- _Reading passage_
++++

Under the assumption that chromatin architecture might influence transcriptional regulation, we used the CHiCP webtool to detect and visualize physical chromatin interactions between Takayasu arteritis-associated variants and gene promoter regions across multiple cell types.²⁵ The vast majority of examined variants showed multiple interactions in different cell types, and several of them interact with the promoters of genes whose expression levels were affected (Table S11 and Figure S5). It is worth highlighting the physical interaction between variants in the chr21q22 locus and ETS2 promoter in multiple immune cells, such as monocytes, macrophages, and neutrophils. The functional relevance of this interaction is supported by the above mentioned eQTL results. Altogether, these findings pinpointed ETS2 as a potential target gene for Takayasu arteritis influenced by the disease susceptibility locus in chr21q22 (Figure 4).

Figure 4.

Functional annotation results point to ETS2 as a causal gene for the chr21q22 association

(A) Summary of the epigenetic marks found at rs2836882 in chr21q22.

(B) Circular view of the chromatic interaction between rs2836882 in chr21q22 and the ETS2 promoter obtained from Capture Hi-C data. This interaction is observed in several cell types: endothelial precursors, megakaryocytes, monocytes, M0 macrophages, M1 macrophages, M2 macrophages, neutrophils, and CD34+ cells. The red color of the line indicates a strong confidence for this interaction.

(C) Violin plot representing the difference in expression levels of ETS2 depending on rs2836882 genotypes obtained from GTEx project.

++++

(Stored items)
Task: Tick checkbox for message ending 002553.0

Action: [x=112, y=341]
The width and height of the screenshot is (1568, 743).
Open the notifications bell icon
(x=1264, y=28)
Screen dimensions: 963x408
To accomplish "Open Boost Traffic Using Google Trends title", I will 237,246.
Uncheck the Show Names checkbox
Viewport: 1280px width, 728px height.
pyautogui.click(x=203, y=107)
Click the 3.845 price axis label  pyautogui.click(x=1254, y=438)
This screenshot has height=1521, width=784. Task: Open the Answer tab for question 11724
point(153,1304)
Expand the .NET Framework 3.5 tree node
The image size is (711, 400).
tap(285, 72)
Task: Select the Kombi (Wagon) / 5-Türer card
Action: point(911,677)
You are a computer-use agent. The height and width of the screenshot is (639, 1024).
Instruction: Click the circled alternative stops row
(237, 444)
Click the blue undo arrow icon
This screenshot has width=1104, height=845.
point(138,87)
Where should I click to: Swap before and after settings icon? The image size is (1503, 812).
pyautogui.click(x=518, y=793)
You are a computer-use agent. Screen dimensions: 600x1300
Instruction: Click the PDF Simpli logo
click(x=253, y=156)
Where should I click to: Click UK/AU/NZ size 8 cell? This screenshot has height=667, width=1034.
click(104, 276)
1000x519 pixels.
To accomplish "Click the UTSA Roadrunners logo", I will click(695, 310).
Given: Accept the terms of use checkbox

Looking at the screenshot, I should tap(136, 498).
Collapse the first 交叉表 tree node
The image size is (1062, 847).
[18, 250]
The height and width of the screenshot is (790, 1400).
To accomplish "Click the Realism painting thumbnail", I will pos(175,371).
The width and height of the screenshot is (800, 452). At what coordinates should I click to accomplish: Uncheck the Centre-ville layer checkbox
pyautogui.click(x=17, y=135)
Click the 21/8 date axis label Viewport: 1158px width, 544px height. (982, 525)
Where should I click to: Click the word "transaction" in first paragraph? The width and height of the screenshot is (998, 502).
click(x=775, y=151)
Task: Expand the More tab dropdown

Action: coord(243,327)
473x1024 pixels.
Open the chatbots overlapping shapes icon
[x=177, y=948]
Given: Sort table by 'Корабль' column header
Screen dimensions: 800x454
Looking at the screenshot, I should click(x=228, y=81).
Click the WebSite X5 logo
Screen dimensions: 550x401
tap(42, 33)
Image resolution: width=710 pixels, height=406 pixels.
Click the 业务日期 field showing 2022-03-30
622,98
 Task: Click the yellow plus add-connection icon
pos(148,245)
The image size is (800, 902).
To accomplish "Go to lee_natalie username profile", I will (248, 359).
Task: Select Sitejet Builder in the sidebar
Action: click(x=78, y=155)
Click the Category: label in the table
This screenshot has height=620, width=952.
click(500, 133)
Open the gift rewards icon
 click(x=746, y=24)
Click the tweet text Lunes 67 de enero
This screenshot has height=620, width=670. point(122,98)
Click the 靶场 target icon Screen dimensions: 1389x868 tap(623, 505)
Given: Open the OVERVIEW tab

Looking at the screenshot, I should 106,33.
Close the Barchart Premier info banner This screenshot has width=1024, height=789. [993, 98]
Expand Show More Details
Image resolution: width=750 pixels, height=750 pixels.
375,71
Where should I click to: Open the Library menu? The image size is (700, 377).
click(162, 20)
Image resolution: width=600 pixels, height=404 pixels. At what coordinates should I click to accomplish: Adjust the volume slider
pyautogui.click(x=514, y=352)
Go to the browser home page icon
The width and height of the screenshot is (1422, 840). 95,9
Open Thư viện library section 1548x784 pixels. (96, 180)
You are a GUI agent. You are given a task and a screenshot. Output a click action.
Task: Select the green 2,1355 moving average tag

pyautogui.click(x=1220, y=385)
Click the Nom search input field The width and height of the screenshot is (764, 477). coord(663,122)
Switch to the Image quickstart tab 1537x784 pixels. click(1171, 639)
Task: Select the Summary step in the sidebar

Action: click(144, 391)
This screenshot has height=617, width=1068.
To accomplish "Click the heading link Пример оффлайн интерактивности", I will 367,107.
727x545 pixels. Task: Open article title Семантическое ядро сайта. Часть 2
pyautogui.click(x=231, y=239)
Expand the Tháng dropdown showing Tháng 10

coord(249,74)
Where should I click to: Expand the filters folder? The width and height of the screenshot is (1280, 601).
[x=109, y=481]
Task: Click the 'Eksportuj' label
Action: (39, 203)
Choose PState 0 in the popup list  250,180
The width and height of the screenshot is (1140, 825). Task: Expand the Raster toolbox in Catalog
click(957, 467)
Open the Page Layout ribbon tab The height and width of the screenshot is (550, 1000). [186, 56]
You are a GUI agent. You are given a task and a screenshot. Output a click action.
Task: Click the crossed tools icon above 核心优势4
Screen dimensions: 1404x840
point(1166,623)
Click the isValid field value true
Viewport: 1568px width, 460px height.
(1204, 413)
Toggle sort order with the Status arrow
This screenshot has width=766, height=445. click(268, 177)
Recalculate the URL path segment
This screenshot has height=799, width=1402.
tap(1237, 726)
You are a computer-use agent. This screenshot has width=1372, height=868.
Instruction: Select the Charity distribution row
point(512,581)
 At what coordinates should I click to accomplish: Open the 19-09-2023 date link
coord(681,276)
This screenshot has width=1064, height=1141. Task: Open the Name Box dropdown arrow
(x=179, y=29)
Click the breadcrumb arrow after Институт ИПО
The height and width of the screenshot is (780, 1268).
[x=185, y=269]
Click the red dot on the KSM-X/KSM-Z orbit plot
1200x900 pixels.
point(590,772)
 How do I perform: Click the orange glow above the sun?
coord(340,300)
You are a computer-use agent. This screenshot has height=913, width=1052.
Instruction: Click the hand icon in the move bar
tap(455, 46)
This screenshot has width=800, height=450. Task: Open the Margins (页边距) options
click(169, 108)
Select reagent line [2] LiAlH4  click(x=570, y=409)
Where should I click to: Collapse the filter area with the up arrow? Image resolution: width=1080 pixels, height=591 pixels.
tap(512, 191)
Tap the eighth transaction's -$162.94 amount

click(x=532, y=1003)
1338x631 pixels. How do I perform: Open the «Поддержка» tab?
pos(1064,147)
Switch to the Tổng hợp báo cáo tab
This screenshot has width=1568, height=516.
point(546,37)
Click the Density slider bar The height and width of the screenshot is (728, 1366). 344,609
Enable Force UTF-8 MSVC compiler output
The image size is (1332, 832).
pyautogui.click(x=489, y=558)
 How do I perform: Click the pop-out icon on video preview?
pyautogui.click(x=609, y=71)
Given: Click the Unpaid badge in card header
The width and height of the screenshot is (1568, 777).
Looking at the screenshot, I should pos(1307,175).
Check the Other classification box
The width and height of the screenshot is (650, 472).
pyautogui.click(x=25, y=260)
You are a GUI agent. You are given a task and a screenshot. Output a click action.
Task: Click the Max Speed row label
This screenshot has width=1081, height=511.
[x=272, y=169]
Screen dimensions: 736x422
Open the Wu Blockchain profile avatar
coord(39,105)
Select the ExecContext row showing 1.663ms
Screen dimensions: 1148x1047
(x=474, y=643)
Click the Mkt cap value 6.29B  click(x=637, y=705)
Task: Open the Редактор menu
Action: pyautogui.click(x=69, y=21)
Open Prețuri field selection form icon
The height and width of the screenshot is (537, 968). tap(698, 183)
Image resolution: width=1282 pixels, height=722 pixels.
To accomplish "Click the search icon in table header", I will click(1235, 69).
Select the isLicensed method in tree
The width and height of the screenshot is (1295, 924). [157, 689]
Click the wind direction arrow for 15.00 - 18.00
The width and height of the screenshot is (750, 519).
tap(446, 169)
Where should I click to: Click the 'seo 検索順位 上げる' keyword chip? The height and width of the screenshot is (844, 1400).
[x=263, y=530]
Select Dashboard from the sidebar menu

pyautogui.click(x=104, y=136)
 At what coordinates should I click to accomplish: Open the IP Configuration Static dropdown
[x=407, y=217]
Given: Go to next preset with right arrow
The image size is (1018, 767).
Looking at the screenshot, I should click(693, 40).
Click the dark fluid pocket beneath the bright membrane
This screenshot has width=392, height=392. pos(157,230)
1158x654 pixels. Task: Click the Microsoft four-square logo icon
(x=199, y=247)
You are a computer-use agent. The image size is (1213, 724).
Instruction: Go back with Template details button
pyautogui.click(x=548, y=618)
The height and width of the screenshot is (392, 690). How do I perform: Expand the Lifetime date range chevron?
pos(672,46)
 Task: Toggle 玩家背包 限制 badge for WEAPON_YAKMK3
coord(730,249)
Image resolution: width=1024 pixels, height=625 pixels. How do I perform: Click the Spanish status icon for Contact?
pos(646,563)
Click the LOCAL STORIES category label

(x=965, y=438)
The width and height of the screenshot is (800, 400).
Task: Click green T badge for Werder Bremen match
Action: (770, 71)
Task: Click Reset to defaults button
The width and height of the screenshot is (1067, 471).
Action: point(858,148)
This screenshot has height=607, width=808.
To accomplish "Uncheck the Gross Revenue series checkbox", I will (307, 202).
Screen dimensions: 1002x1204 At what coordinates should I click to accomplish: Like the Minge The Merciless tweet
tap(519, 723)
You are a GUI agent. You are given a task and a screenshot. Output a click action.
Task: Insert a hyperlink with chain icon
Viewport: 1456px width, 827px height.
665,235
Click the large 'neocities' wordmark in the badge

++++

- _Explore the material_
a - Answer these questions from the Takayasu arteritis passage:
(i) Which webtool was used to detect and visualize physical chromatin interactions?
(ii) Which variant in chr21q22 does Figure 4 focus on?
(iii) Which project supplied the ETS2 expression levels by genotype?
b - Reproduce the Takayasu arteritis passage between "(B) Circular view" and "from GTEx project.", inclusive.
c - Proceed with the Takayasu arteritis passage from the point where it stops.
The records have nothing to do with the Takayasu arteritis passage.

- _Answers for the tasks_
a -
(i) The CHiCP webtool.
(ii) rs2836882.
(iii) The GTEx project.

b -
(B) Circular view of the chromatic interaction between rs2836882 in chr21q22 and the ETS2 promoter obtained from Capture Hi-C data. This interaction is observed in several cell types: endothelial precursors, megakaryocytes, monocytes, M0 macrophages, M1 macrophages, M2 macrophages, neutrophils, and CD34+ cells. The red color of the line indicates a strong confidence for this interaction.

(C) Violin plot representing the difference in expression levels of ETS2 depending on rs2836882 genotypes obtained from GTEx project.

c -
Pathway analysis

To highlight biological processes that might be relevant in the pathogenesis of Takayasu arteritis, we performed a GO term enrichment analysis by using all genes annotated to genetic variants with at least a suggestive level of association with Takayasu arteritis in our study (p value < 5 × 10⁻⁵). Given that ontologies are often redundant, the results from these analyses commonly reveal related and even overlapping terms. To simplify their interpretation, we clustered GO terms by their similarities, revealing seven different clusters: lymphocyte differentiation (p value = 3.23 × 10⁻⁶), blood vessel morphogenesis (p value = 2.80 × 10⁻⁵), heart morphogenesis (p value = 1.07 × 10⁻⁴), regulation of ion transmembrane transport (p value = 2.30 × 10⁻⁴), cell recognition (p value = 6.38 × 10⁻⁴), peptidyl-tyrosine phosphorylation (p value = 4.29 × 10⁻³), and regulation of cysteine-type endopeptidase activity involved in apoptotic process (p value = 7.05 × 10⁻³) (Figure 5). A detailed list of all GO terms showing included genes is displayed in Table S12.

Figure 5.

Takayasu arteritis genetic susceptibility loci identified and the main Gene Ontology terms represented

(A) Schematic illustration depicting the susceptibility loci identified in this study. Loci surpassing the genome-wide level of significance (p value < 5 × 10⁻⁸) are highlighted in red.

(B) Gene Ontology (GO) enrichment analysis. Biological Process GO clusters revealed with genes annotated to genetic susceptibility loci identified in this study (p value < 5 × 10⁻⁵). Only clusters detected with a p value < 1 × 10⁻³ and that included at least three genes are shown. Each node corresponds with a GO term, and edges represent connections between GO terms. Each GO cluster is defined by a different color and the most-associated Biological Process within each cluster is highlighted.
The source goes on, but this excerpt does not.